- OBJETIVO DO EXERCÍCIO: Transcreva, no artigo sobre o Massacre de Oradour-sur-Glane, o trecho que se inicia nas palavras "Há 80 anos, em" e se encerra após "mulheres e crianças.".

### ARTIGO ###

Há 80 anos, em 10 de junho de 1944, soldados nazistas chacinavam a população civil de Oradour-sur-Glane, uma comuna francesa na região da Nova Aquitânia. Consumado como uma punição coletiva após o assassinato de um oficial da Waffen-SS pela Resistência Francesa, o Massacre de Oradour-sur-Glane deixou 643 mortos — a maioria dos quais mulheres e crianças.
Foi o maior massacre cometido pelos nazistas contra a população civil da França durante a Segunda Guerra Mundial.
A capitulação da França diante das tropas nazistas ainda no início da Segunda Guerra Mundial causou espanto e consternação. A despeito de ser reconhecida como uma das maiores potências militares da Europa, a França foi derrotada em apenas seis semanas. Os erros estratégicos do oficialato francês contribuíram para o sucesso alemão. O sistema defensivo, totalmente ancorado na Linha Maginot, mostrou-se completamente ineficaz diante do emprego da “blitzkrieg” (“guerra relâmpago) e foi rapidamente desarticulado.

### MATERIAL FORNECIDO ###

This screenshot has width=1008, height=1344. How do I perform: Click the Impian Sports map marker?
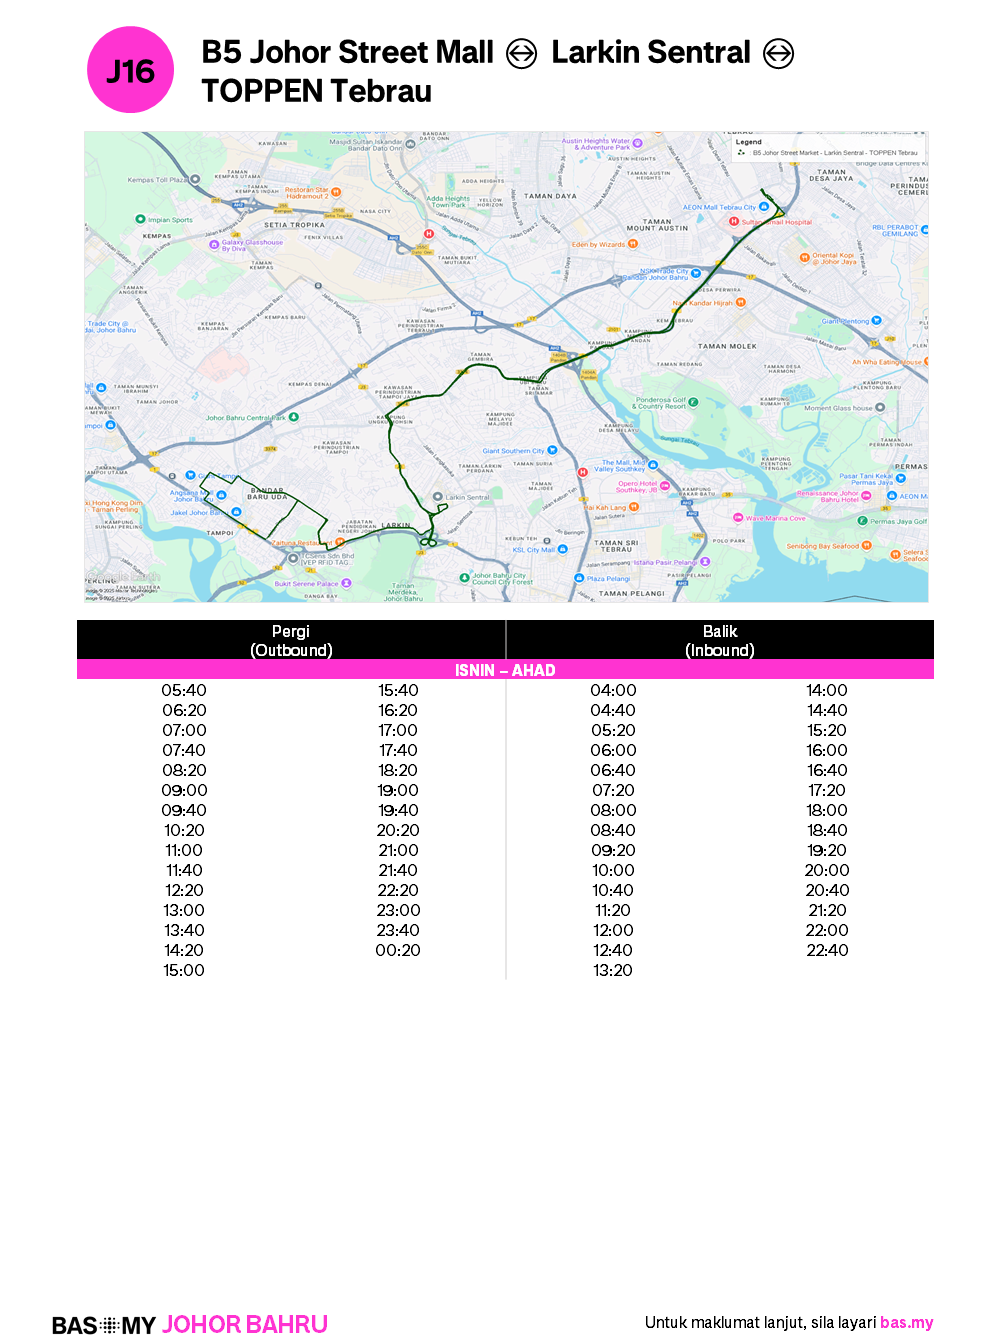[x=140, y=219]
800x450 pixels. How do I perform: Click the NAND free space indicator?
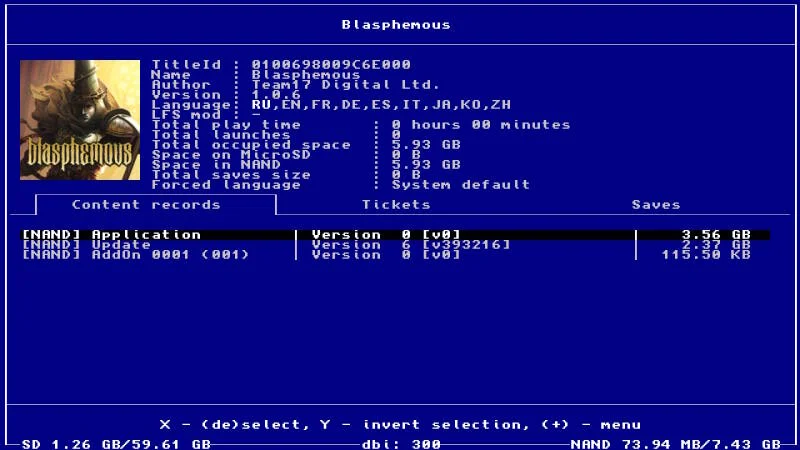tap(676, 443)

###

- RESULTADO FINAL:
Há 80 anos, em 10 de junho de 1944, soldados nazistas chacinavam a população civil de Oradour-sur-Glane, uma comuna francesa na região da Nova Aquitânia. Consumado como uma punição coletiva após o assassinato de um oficial da Waffen-SS pela Resistência Francesa, o Massacre de Oradour-sur-Glane deixou 643 mortos — a maioria dos quais mulheres e crianças.